Neo-Realism is a film movement that emerged in Italy after WWII. Shaped by the prevailing anti-fascist sentiment, the films focused on real life stories, of communities rather than individuals—solidarity was an important value. The film directors of this movement–Rossellini and de Sica, among them–favoured non-professional actors and actual locations. The films were made in the streets, not in the studio. Research on this subject should consider the political, economic and technological factors contributing to the development of this movement and the influence of neo-realism on subsequent film movements (new wave, new American, independent film. Film examples: Rome: Open City, Bicycle Thieves,
New Wave Cinema is traditionally associated with group of young French critics/directors who came to prominence during the late 1950s. Including François Truffaut, Jean-Luc Godard, and Alain Renais, these filmmakers believed that what a movie says is inextricably bound up with how it is said and made films with intellectual as well as artistic interests. Since then the term is used to define a diverse range of emerging, non-traditional cinemas–including the Italian New Wave, the German New Wave, Hong-Kong New Wave, Iranian New wave… Research on this subject should consider the situation within which the historical New Wave emerged as a context within which to study the work of its main participants or subsequent generations. Film examples: Breathless, 400 Blows, Cleo from 5 – 7, Hiroshima Mon Amour
Independent Cinema or ‘indie’ film generally refers to films produced outside of the studio system. Although the term is currently associated with new, young and idealistic filmmakers working with small budgets, it has existed since the early days of Hollywood as a reference to the lower budget picture produced by smaller studios or ad hoc companies. This research project will study changes in independent production over time, considering the economic, aesthetic and cultural differences or relationships between independent and studio production. Film Examples: Shadows, Clerks.
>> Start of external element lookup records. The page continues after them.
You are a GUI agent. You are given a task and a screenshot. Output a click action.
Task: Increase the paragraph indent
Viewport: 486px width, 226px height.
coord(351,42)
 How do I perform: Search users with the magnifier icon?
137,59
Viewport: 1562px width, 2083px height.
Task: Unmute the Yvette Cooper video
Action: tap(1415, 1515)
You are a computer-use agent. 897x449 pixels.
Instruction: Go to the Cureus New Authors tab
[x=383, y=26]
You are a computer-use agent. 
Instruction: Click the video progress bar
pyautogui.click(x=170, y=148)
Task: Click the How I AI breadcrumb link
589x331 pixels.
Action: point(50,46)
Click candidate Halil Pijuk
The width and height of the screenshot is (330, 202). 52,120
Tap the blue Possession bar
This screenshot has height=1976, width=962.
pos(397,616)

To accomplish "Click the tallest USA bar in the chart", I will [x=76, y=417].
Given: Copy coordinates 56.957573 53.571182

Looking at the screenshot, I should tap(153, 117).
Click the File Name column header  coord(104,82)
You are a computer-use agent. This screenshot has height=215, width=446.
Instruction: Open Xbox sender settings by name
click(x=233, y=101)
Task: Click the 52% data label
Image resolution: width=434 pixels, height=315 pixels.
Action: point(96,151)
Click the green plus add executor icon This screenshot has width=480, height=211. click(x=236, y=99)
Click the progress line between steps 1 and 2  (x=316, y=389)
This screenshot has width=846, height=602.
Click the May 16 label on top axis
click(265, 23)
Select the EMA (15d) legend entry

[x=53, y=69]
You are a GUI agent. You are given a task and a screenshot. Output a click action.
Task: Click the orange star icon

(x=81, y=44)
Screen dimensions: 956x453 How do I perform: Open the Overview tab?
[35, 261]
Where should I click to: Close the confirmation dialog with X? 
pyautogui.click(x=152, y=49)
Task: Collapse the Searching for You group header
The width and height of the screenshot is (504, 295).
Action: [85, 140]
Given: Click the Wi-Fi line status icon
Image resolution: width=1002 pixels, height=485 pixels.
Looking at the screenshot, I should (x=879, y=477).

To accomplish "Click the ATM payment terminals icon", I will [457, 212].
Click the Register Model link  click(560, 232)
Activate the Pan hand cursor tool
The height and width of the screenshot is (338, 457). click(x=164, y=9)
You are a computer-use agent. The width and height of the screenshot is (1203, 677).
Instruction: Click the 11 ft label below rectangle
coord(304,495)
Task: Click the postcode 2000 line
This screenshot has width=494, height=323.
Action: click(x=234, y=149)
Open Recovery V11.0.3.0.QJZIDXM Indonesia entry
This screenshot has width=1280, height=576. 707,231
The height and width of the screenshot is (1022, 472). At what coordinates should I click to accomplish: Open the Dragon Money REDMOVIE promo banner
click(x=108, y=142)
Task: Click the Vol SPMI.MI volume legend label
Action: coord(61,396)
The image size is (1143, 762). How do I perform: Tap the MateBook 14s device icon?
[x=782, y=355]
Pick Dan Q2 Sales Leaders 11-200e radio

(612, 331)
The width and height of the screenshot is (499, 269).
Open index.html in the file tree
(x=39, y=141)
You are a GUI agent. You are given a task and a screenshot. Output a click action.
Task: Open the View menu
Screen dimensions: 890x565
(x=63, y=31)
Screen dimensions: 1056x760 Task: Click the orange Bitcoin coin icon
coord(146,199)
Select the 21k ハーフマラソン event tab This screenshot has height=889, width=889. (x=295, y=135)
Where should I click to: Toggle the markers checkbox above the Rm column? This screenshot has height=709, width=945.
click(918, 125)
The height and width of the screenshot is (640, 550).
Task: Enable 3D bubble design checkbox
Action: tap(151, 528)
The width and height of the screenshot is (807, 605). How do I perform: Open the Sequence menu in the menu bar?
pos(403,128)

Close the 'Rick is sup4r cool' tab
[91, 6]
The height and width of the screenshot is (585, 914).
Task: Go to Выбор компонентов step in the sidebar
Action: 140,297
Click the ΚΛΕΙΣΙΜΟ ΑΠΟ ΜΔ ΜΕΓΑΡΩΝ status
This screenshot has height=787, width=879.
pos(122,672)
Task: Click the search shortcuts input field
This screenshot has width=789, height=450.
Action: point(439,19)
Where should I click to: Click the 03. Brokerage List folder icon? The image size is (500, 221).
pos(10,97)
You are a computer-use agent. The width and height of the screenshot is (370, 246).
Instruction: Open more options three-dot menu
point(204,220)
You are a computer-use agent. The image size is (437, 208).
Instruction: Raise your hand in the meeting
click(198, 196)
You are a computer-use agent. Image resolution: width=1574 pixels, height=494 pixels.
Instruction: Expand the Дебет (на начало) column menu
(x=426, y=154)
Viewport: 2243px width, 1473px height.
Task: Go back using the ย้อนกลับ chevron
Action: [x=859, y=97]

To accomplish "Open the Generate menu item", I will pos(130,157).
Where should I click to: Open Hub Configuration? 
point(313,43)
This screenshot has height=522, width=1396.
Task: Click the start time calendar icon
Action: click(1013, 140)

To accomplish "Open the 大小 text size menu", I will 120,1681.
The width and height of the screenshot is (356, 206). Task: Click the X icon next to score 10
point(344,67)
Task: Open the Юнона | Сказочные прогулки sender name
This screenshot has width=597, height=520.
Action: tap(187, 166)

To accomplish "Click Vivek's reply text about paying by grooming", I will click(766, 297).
National Cinemas Hollywood films dominate the world’s screens making it difficult for individual, locally produced films to compete for their audiences. This situation threatens the ability of individual communities—nations, regions, and cultures—to express their distinct cultural identities. In many different countries, governments have developed funding organizations and/or introduced laws concerning the distribution of films in order to protect local film industries. This project will chart a history of one (or more) National Cinemas, addressing, among other issues the effect of cultural imperialism and role of government subsidies and laws in the development of each, and discuss. C.R.A.Z.Y.
Postmodern Film Postmodernism has been described as 1) a period in social life marked by changes in social life and labour practices; 2) a cultural sensibility shaped by the expansion of communication technologies; and 3) and aesthetic style. This research will define modernity, postmodernity and post-postmodernity and consider how the issues and styles of each period are expressed in the contents and forms of film culture. Film Examples: Mulholland Drive, Pulp Fiction
Expanded Cinema is a term coined by Gene Youngblood in the 1970s to acknowledge an expanding realm of cinematic production and presentation. Now open to amateurs, and used for a myriad of artistic, educational, commercial and personal purposes, cinema was becoming a more common form of communication-and found in a wide range of public and private settings. Youngblood and others celebrated the democratizing possibilities of such expansion and anticipated novel and revolutionary application in artistic and political practice. Since then, screen culture has expanded exponentially. Research on this subject will outline Youngblood’s argument and discuss the political, social and artistic dimensions of expanding cinema.